I have loaded punch cards and punch tape also. The only thing I haven't loaded is those big open platters. I've used 5 1/4" floppies as late as 2017 with an old Apple Lisa and CMM.
Not that I don't agree but... I'd take Mini Disc over them. Really similar but smaller -but not to the point of losing tactility or nice labels- and I love the eject mechanism of some players/recorders. Amazing mix of cassette tapes (usability) and CDs (capacity, non-linearity...), kinda late to the party.
UMDs are cool too, thought not as much IMHO.
And a satisfying but not too jarring "thunk" when they seat in correctly. Plus, the activity light let you know it was safe/not safe to hit the eject button.
The 3.5” disk was designed as a consumer product by Sony, whose industrial design is second to none. (Compare the 5¼ “ and 8” floppies, which were designed by IBM engineers and only intended for use by technical specialists.)

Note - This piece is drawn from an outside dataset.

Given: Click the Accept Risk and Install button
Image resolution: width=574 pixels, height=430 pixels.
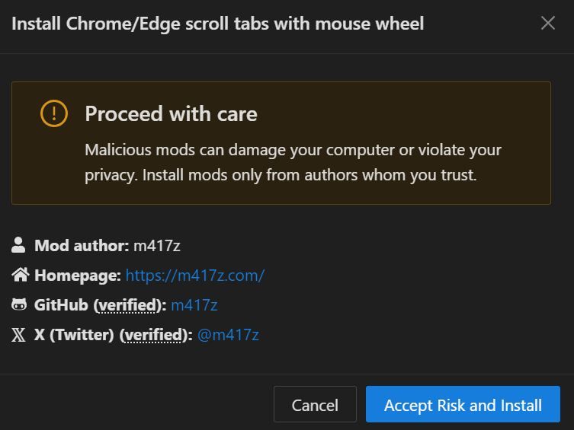Looking at the screenshot, I should point(463,405).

... was second to none. Looking at almost illegible black text labels on a black Sony TV enclosure.
It's easy to read as long as you have 20/20 vision and are under 25 years old.😂🤓
I had a cool little leather wallet that held 2 3.5" disks. Felt like a pro every time i flipped it open.
Not all drives had buttons. There were workstations (Sun Sparcs) which had. motorized eject mechanisms.
Used 10 of these workstations to copy my freshly downloaded Slackware Linux to the stack of 60 floppies it took. (Twice, so I wrote 120 disks, as at least one of the disks would have read errors on average). Each time one of the Sparcs was done, it did spit out the disk and I'd insert a new one, labeling the old one with what was written on screen.
Ah the hours I spent downloading and installing 100-200 Megabytes of operating systems.
Labeling the disks would just be a sequence number, I'd label the disk boxes with the content.
Late 90s memories....
At home, I'd install the os by inserting each of these disks into my PC with16MBytes of RAM.
All that took about a day of work.
You kids don't know how good you have it, we had to fetch out Xfree86 mode lines in a wooden bucket from outside in the snow, barefoot.
Growing up, my dad used to download a lot of games off BBSes for me and my brother. He would save them on 3.5 floppies and then label what game was on each one. I've got fond memories of flipping through his box of floppies seeing what new games he had for us to play.
OP they really were. Back in the day when I was a sysadmin I would keep a bunch of tools on a floppy that I would carry around as I did user support.
It was like carrying around a toolbox to work on things.
Still remember my friend making a copy of doom 2 for me using pkzip... I think it took about 10 disks.
pkzip
Phil Katz, what a sad story
Interesting story with a sad and premature end. I'd not heard of the guy before today.
3.5" were peak tactile feedback
I hear you
5 1/4"'s smell better.
For similar reasons, I feel like Gameboy Advanced cartridges were the optimal size for handheld consoles. Switch cartridges are so tiny and fragile.